Figure 5. miR-21 over-expression in GICs induces GFAP expression, decreases Nestin levels and targets SPRY1.

miR-21 over-expression was analyzed by q-RT-PCR 7 days after transfection and growth in NS medium (A). 2^-ΔCt was calculated as miR-21 expression relative to RNU6B expression for GN1C cells transfected with pre-miR negative control (pre-C-) or miR-21 precursor (pre-21). mRNA expression levels of Nestin (NES) as well as astrocytic (GFAP) and neuronal (TUJ1) differentiation markers were measured by q-RT-PCR (B). 2^-ΔΔCt was calculated relative to GAPDH expression and GN1C cells transfected with pre-miR negative control (dotted lines). Transfections were carried out in triplicate. Protein expression levels of Nestin, GFAP and TUJ1 were visualized by immunofluorescence (C), 7 days after transfection of GN1C cells with miR-21 precursor (pre-21) or pre-miR negative control (pre-C-). Images were acquired at 20X magnification with a 739CCD camera coupled to an Axio Imager Z1 microscope (Carl Zeiss Inc.) using the Isis Imaging System software. Quantification of mean intensity for Nestin, GFAP and TUJ1 fluorescence is displayed (D). SPRY1 and β-Actin (loading control) protein levels were measured by Western blot in the GN1C and G63 cell lines at the NS state (0h) and after 96 hours (96h) of induction of their differentiation (E), as well as 96 hours after transfection with pre-miR-21 (21) or a pre-miR negative control (C-) (F). A time-course study of SPRY protein expression by Western blot was also performed at 48, 72 and 96 hours after transfection with pre-miR-21 (21) or a pre-miR negative control (C-) (G). Quantification of at least three independent replicates was performed using ImageJ software and is shown as SPRY1/β-Actin expression relative to pre-miR negative control transfected cells (100%). Specific binding of miR-21 to the 3´-UTR binding sites of SPRY1 was assessed in the GN1C cell line using luciferase assays and site-directed mutagenesis (H) “Mut 1” corresponds to mutation of the site in position chr4:124324121-124324128 and “Mut 2” to chr4:124323893-124323900. Transfections were carried out in triplicate. * indicates p value <0.05 in unpaired t test statistical analysis using the Holm-Bonferroni correction for multiple comparisons.

Figure 6. Over-expression of miR-29a/29b targets MCL1 and promotes apoptosis in GICs.

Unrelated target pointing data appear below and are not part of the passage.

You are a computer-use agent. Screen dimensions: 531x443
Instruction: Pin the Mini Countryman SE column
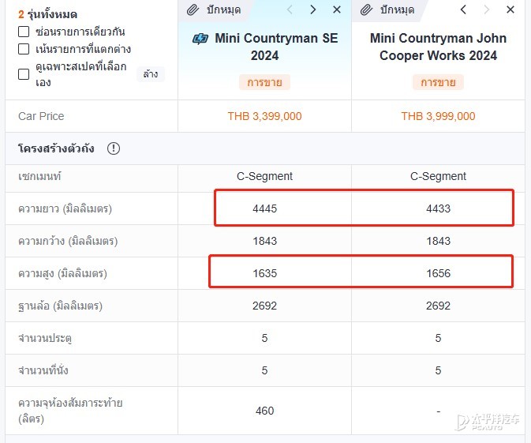pos(214,9)
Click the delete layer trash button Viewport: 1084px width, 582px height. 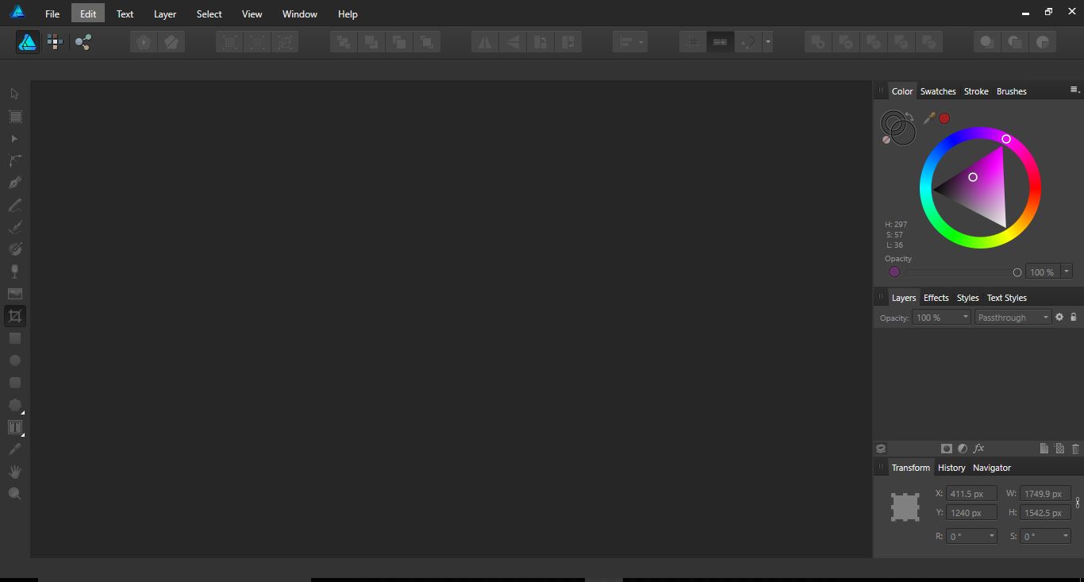pos(1075,448)
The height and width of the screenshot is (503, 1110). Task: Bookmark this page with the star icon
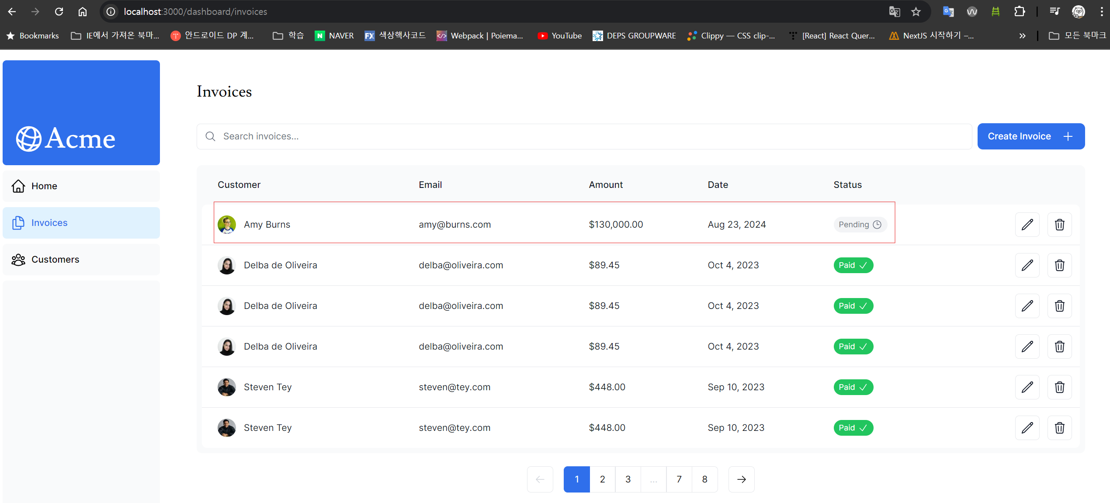pos(916,12)
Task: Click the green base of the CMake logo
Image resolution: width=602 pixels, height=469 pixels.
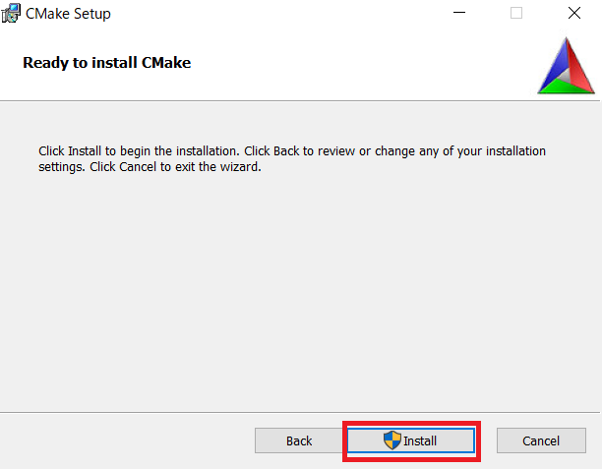Action: coord(565,88)
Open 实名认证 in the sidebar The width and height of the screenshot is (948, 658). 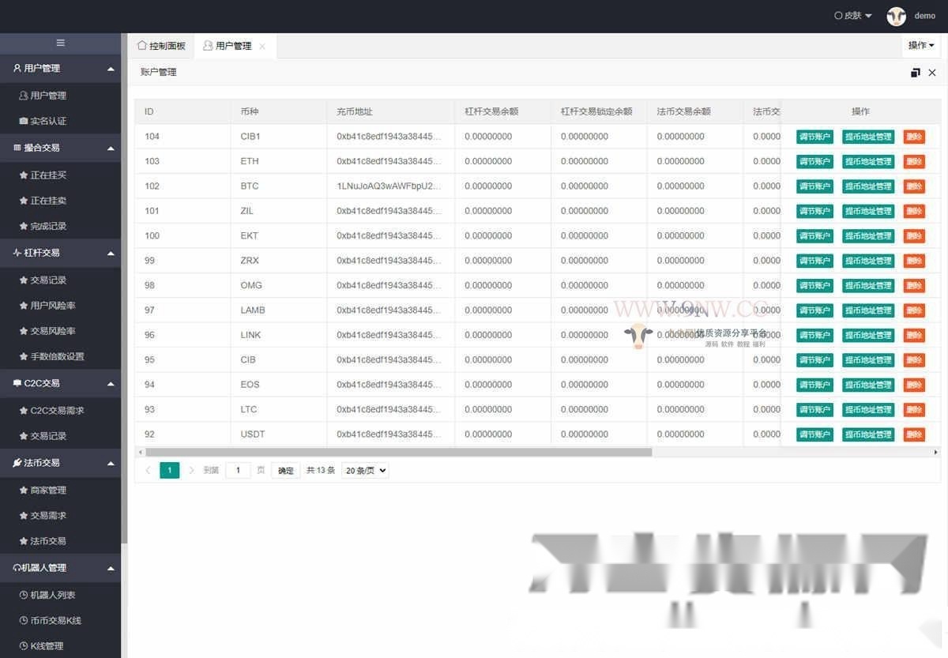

miR-29a/b over-expression in GN1C cells transfected with pre-miR-29a (pre-29a) or pre-miR-29b (pre-29b) compared to pre-miR negative control (pre-C-) was confirmed by q-RT-PCR 4 days after transfection (A, B). Cell viability assays using MTS (C) and apoptosis assessment by Cell Death Detection kit (D) were carried out 4 days after transfection. MCL1 protein levels were also measured by Western blot at the same time point, using β-Actin as loading control (E). Quantification of Western blots was performed with ImageJ (F) and is displayed as the MCL1/β-actin ratio relative to the negative control (100%). Regulation of the 3´-UTR of MCL1 by miR-29a and miR-29b was analyzed by luciferase assays (G). All experiments were carried out at least in triplicate. * indicates p value <0.05 in unpaired t test or Mann-Whitney U test, using the Holm-Bonferroni correction for multiple comparisons.